The prosperous period ended, unfortunately, in 1348, when due to the serious epidemic of plague that devastated Italy and the local noble families’ continuous internal struggles (four branches of the same family of the Monaldeschi were in conflict with each other), the city fell again and definitively under papal control. In 1354, Cardinal Egidio Albornoz led the pontiff’s troops to the city and began construction work on the Fortezza Albornoz, transforming the city of Orvieto into a veritable refuge for the popes after the invasion of Rome by the Landsknechte (mercenary soldiers). Undisputable proof of their presence is represented by the statues of Boniface VIII at the Maggiore and Soliana city gates and the construction of the two very famous wells of Cava and S. Patrizio, which were commissioned in 1527 by Pope Clement VII to ensure a water supply to the Fortress in case of siege.
However, as had already occurred in the 13th century, the papal presence in the 16th century also revived the city, fostering its architectural and cultural prosperity.
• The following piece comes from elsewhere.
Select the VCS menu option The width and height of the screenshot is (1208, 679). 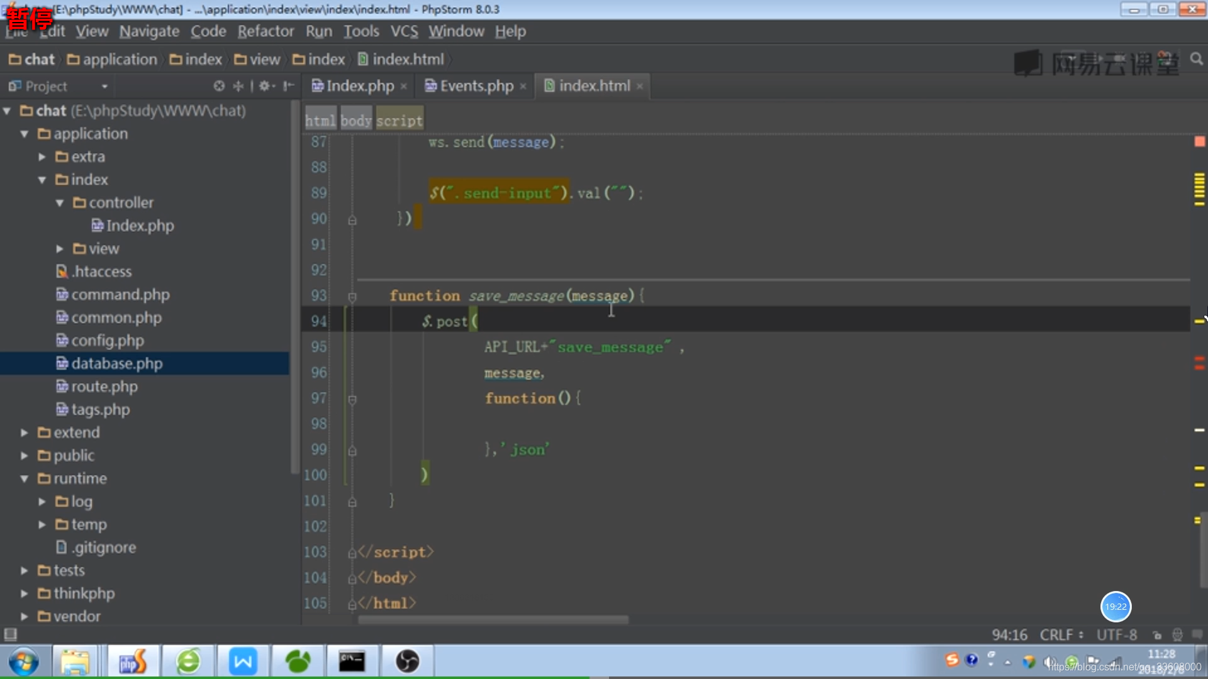pyautogui.click(x=403, y=31)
It was during this period that figures such as Antonio da Sangallo, Ippolito Scalza and Francesco Mochi worked in the city, and the actors of the Confusi and Misti Academies operated, leading to the creation of the city’s theatre.
THE MODERN ERA
In 1798, the advent of French troops led to an uprising by the population of Orvieto, which was harshly and easily suppressed by the Napoleonic troops with the subsequent erection of the monument in Piazza Maggiore known as the Albero della Libertà.
A new period of prosperity for the city came only a few decades later, in 1860, with the annexation to the nascent Italian state, thanks to the heroic action of the native of Orvieto, Filippo Antonio Gualterio, who managed to put together an army of volunteers, the so-called ‘Cacciatori del Tevere’ (literally ‘Hunters of the Tiber’), who forced the papal troops to surrender.
From this moment on, Orvieto enjoyed yet another phase of prosperity and development. In fact, during this period the first water-powered funicular was built at the behest of the mayor Bracci, electricity was introduced – thanks to the construction of the modern power station built by the engineer Netti – the first real city theatre was erected, designed by the architect Vespignani, and work began on the ‘ Fondazione del Museo Faina’. The activity of private individuals, together with contributions from national and European Parliaments have led, since the 20th century, to the implementation of the ‘Progetto Orvieto’, an ambitious program to rediscover and enhance Orvieto’s history and monuments and foster the redevelopment of the city, which has now become an important national and international tourist attraction.